雪「しかし、今はどの程度の時代なんだ? 流石に縄文や弥生では無いだろうが⋯⋯」


 するとパタパタと誰かの足音が聞こえる。足音はこの部屋の前で止まると、障子を開いた。


稲穂「あ、起きたんですね」


 部屋に入ってきたのは、青と白の脇が出た巫女服を着た少女だった。


雪「⋯⋯お前は?」


稲穂「私はこの洩矢神社の風祝をしている、東風谷 稲穂です」


 神社⋯⋯うん、どの辺りの時代か分からんな。と言うか風祝? 神主の類か何かだろうか?


雪「ふむ、稲穂だな? 俺は⋯⋯」


諏訪子「稲穂ー。
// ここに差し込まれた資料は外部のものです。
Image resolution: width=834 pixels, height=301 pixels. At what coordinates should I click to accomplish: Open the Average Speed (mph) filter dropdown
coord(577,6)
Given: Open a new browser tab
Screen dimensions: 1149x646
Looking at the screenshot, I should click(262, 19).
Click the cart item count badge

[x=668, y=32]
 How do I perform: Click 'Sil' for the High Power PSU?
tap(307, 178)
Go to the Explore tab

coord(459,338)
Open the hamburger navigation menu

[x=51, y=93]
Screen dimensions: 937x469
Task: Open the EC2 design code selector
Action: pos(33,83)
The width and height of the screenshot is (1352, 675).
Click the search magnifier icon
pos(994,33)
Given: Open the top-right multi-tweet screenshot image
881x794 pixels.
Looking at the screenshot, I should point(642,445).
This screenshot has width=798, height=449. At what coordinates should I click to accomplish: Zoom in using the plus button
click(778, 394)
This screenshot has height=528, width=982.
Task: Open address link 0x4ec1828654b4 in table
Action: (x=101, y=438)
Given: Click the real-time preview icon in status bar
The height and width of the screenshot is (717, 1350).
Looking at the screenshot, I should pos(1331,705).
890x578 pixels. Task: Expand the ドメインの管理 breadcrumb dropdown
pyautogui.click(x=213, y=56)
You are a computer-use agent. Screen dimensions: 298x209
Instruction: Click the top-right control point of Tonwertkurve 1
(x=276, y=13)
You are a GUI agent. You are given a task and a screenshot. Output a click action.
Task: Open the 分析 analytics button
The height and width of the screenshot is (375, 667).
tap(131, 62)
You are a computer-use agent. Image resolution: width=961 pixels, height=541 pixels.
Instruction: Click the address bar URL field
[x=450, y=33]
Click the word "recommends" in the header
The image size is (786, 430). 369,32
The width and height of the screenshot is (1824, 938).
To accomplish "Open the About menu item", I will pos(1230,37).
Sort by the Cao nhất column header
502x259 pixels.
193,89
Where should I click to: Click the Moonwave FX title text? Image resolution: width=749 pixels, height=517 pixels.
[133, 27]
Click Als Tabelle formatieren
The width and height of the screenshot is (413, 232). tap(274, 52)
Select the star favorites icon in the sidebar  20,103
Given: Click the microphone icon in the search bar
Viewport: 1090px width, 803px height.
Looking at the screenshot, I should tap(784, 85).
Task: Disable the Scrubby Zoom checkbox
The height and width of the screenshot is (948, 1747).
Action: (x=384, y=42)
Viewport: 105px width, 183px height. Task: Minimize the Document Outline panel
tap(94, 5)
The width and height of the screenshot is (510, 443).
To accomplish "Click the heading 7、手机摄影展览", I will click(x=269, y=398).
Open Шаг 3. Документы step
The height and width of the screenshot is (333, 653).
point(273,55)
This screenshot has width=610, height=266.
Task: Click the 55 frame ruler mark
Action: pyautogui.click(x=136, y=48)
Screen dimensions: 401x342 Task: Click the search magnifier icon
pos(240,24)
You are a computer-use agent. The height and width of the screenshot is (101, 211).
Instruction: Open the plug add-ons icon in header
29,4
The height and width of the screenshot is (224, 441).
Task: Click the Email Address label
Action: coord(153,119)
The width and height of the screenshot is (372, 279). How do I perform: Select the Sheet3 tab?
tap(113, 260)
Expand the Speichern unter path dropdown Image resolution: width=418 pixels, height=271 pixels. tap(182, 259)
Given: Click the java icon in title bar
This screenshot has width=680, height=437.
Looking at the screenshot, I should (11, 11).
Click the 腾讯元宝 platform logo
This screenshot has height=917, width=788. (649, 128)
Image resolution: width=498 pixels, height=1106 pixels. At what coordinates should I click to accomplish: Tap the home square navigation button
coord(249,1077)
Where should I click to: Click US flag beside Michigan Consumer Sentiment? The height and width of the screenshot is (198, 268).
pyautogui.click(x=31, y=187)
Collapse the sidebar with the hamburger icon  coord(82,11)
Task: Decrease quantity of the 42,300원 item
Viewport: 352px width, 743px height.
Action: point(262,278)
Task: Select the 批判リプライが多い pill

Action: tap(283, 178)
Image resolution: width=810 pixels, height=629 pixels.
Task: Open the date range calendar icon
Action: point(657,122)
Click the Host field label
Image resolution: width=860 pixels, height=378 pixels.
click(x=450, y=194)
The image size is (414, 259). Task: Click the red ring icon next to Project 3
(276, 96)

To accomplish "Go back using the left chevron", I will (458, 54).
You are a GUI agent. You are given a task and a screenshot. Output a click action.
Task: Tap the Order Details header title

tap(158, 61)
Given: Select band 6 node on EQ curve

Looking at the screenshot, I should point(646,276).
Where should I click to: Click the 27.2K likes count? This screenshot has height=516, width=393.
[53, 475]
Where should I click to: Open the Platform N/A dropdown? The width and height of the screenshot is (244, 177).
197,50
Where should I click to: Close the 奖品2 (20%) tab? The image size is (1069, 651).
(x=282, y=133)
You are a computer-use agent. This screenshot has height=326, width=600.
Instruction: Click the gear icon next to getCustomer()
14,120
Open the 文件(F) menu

その白狐起きて⋯⋯るね」


 自己紹介しようとすると、目玉の様な物が付いた変な帽子を被った幼女が現れる。何だコイツ、月読と同じ力を感じるが⋯⋯まさか神か?


雪「お前がこの神社の神か?」


諏訪子「うん! 私は洩矢 諏訪子。この諏訪の国の土着神だよ!」


雪「やはりか。さて、俺も自己紹介をしておこう。俺は狐塚 雪。白狐だ」


諏訪子「そっかー。やっぱり白狐だったんだね。予想通りだよ」


 諏訪子は自分の予想が当たって嬉しそうに頷くと、ゴソゴソとポケットから氷の欠片を取り出す。


雪「これは?」


諏訪子「君は最初、コレに包まれながら土の中に眠っていたんだ。もし何か知ってるなら話してほしいな」


雪「ふむ。まあ別に隠す様な事でもないからな。良いだろう、話そうじゃないか」


 俺は二人に古代都市に住んでいた事を話す。ああ、勿論転生者というのは隠しているぞ? 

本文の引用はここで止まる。